Adkisson was scheduled to stand trial next month in the July 2008 rampage at the Tennessee Valley United Unitarian Church in Knoxville, but decided to enter a plea deal that virtually guarantees he will never leave prison alive.
Evidence would show Adkisson bought the shotgun a month before the attack, sawed off the barrel at his home and carried the weapon into the church in a guitar case that he bought two days before the shooting. He had more than 70 shotgun shells with him and planned to keep firing until officers killed him, police have said. But church members intervened and wrestled him to the ground.
The Unitarian Universalist church promotes progressive social work, including advocacy of women and gay rights.

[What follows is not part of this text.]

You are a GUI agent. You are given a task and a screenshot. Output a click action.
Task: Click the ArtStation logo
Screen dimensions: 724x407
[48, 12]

Assistant District Attorney Leslie Nassios said Adkisson gave a statement to police and left a suicide note. They showed he planned the attack on the church, where his ex-wife was once a member, because he hated the church's liberal politics and Democrats, whom he believed "were responsible for his woes."
Victims and church members wept as the prosecutor described the wounds that killed longtime church member Greg McKendry, 60, who blocked the shots from hitting others, and retired English professor, Linda Kraeger, who had come to see the play. The church honored them during a 60th anniversary celebration on Sunday.
Two survivors each lost vision in one eye, one was left in a coma for several days after the shooting and another has endured several follow-up surgeries since.
Several church members felt Adkisson showed no remorse.
"Unbalanced, yes. Bitter, yes. Evil, yes. Insane, not in our ordinary use of the word," Bohstedt said.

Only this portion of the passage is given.